Tuesday, February 12, 2008
Last week I tried spinning superwash merino batts. Oi! This stuff is slippery as a wet eel, and I'm guessing it's not the best undertaking for new spinners. (just call me crazy.)
Onto spinning progress-- This week I've improved a great deal. The yarn is becoming more consistent. The thin and thick parts are evening out, the clumps dissapearing, and my singles are certainly less enthusiastic than a week before. (That is, it's not curling back on itself like 1500 piglets in a pen with their bums in the air.)

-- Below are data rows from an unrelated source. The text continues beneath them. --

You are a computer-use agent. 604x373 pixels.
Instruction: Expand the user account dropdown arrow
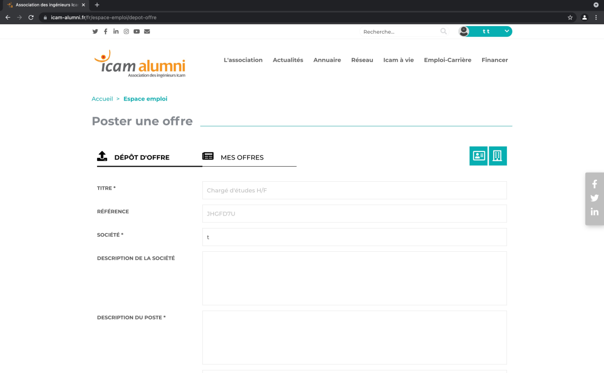click(x=507, y=31)
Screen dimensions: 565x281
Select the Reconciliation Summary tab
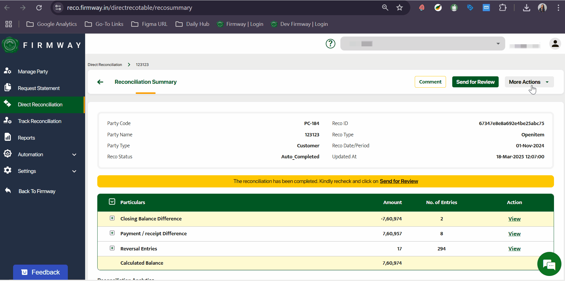(145, 82)
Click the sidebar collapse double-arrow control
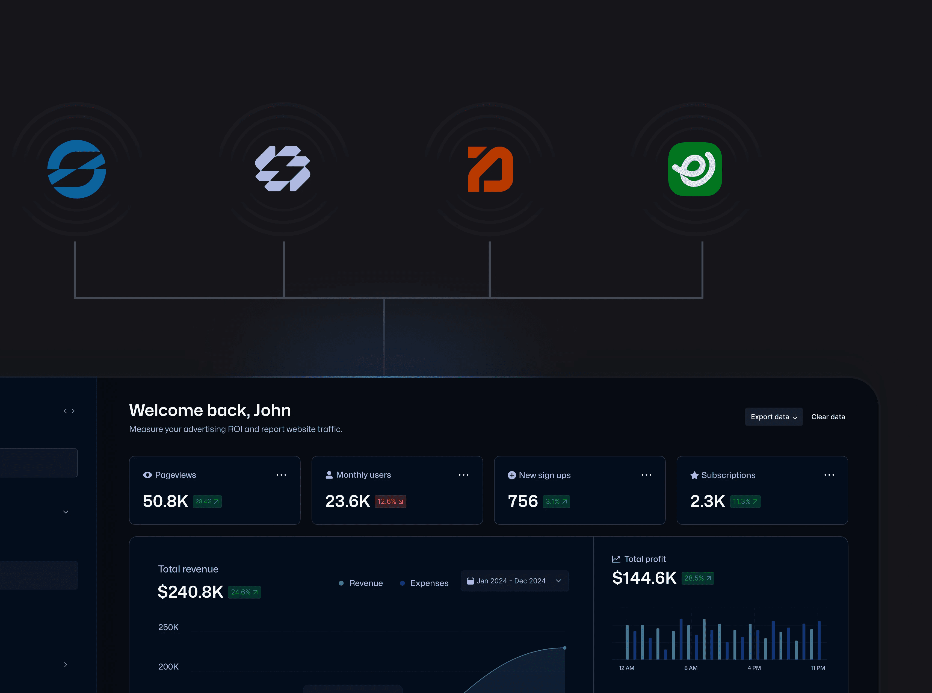The width and height of the screenshot is (932, 693). pos(69,411)
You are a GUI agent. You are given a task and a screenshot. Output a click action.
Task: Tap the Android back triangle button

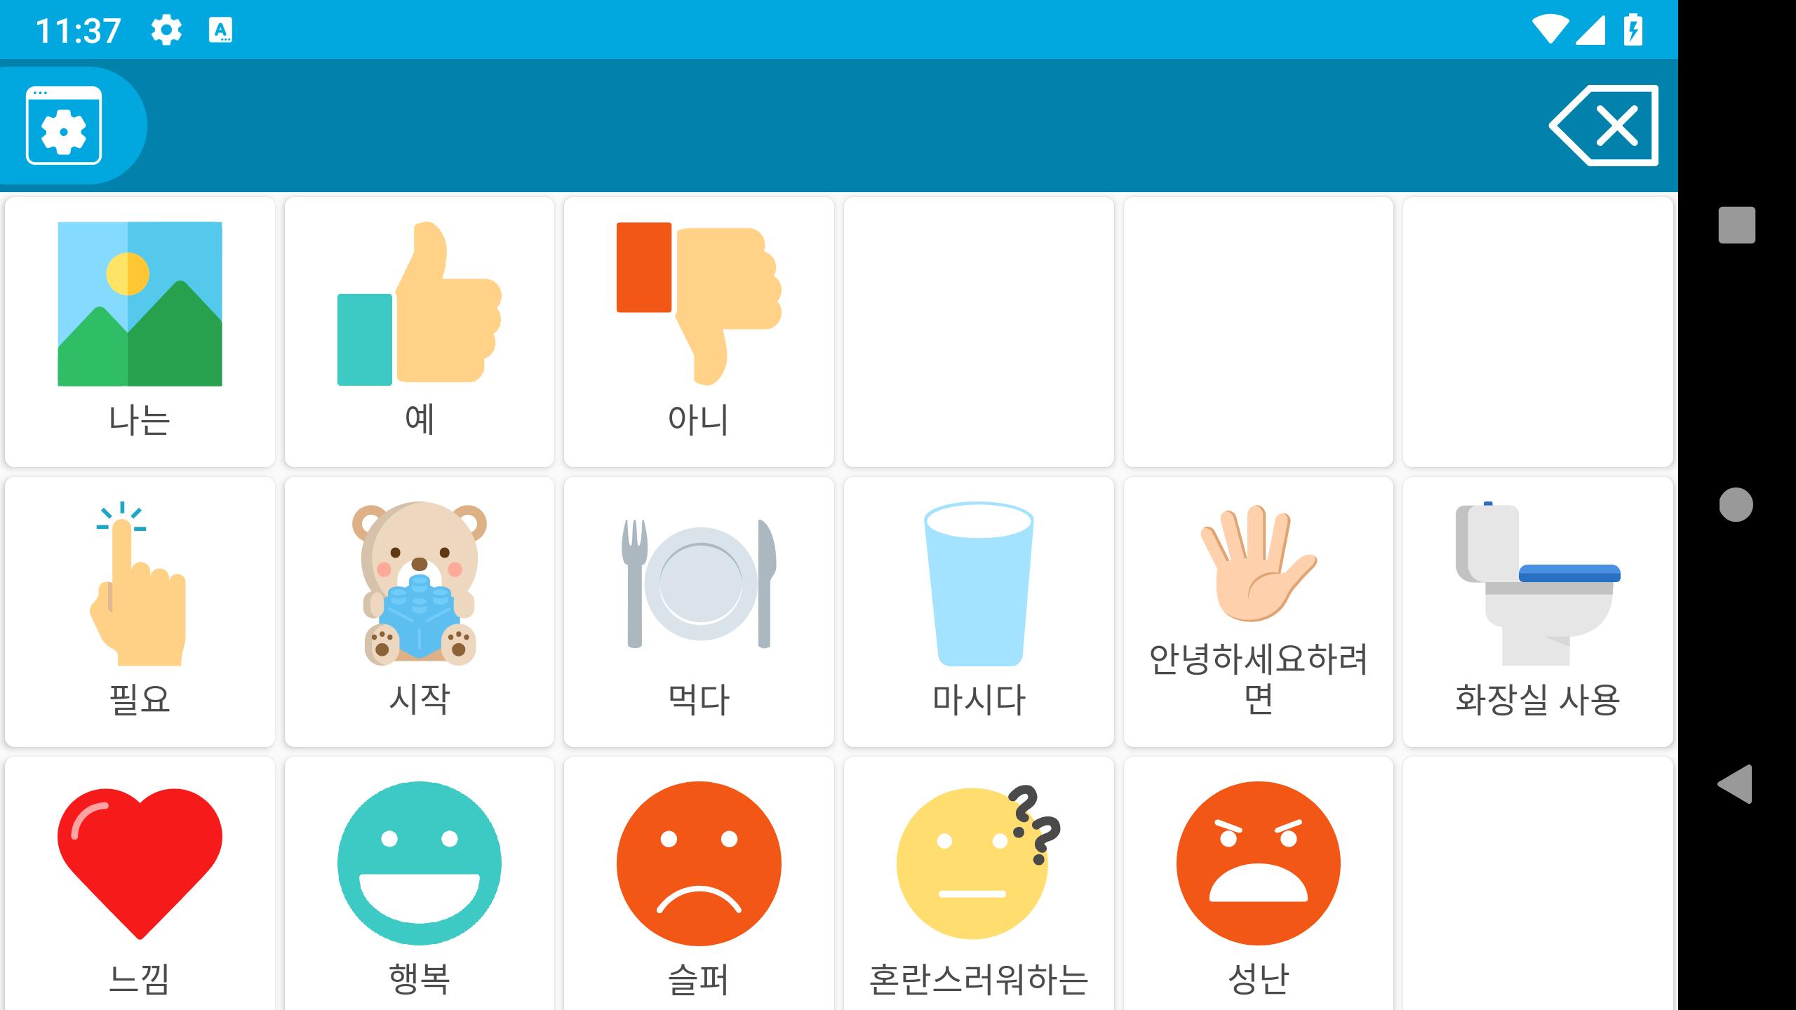pos(1736,784)
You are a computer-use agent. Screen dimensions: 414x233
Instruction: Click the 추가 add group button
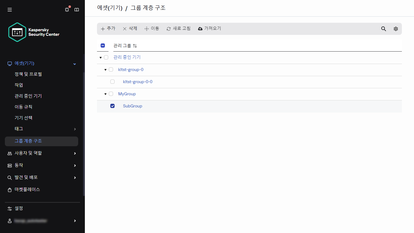pos(108,29)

Oh, and I remembered to take a photo of the plied yarn with the original fiber! Well-- for one of these photos, anyway. Above is "Fall" by The Range at Etsy.com. Lovely dye work, great price.
Crown Mountain Farms-- oh how I love thee.
I will now refer to you as "Crack Mountain Farms"
Remember the sock hop love? I never ordered any skeins, but I did pick up a few colors of roving. At $19 for 8.5 oz of superwash handyed merino roving, its a stellar price compared to similar kits from Blue Moon Fiber Arts (Sheep to Shoe is 8.5 oz for $30), or many Etsy sellers with averages at $15 for 4oz of superwash merino.
From 8 oz. I was able to spin approx. 378yds of tighly plied sportweight sock yarn. I just love the way it turned out.
First Handspun Project:
Friday, February 1, 2008
When I started spinning my goal was to be good enough to make my own sock yarn. Here's my first sock yarn singles on the bobbin, Funky Carolina merino superwash in Royal Robes. I've learned that I need to start taking pictures of fiber before spinning begins. Apologies.
After the first week of spinning , I was rather productive. From top to bottom
Brown Yarn: thick dk weight superwash sockyarn from Enchantedknoll at Etsy. I've used 1/2 of the fiber to knit sock bottoms. Next week I'll post a picture of progress.
Yellow: thick fingering weight superwash sockyarn from Funky Carolina. Loved the way it turned out after I plied the singles together. This yarn will become the sock tops & legs for the Entchanted Knoll yarn above. I've started knitting the top to one of the socks-- wow. It's a joy to knit your own sock yarn!!!
Pink: Worsted weight Corredale from Pigeonroof Studios. She's a dying genious. Love her work. This yarn was given to a friend at work who knits and often leaves gifts at my desk! I also pointed out this neckwarmer pattern to her. She has a maroon coat, and I think it's a perfect match.
Blue: Crazy, insane ART skein spun from everything but the kitchen sink. Merino, silk, denim, mohair, BFL, Angelica, Cotton, Alpaca, Angora.... everything. I have no idea what this yarn wants to become when it grows up.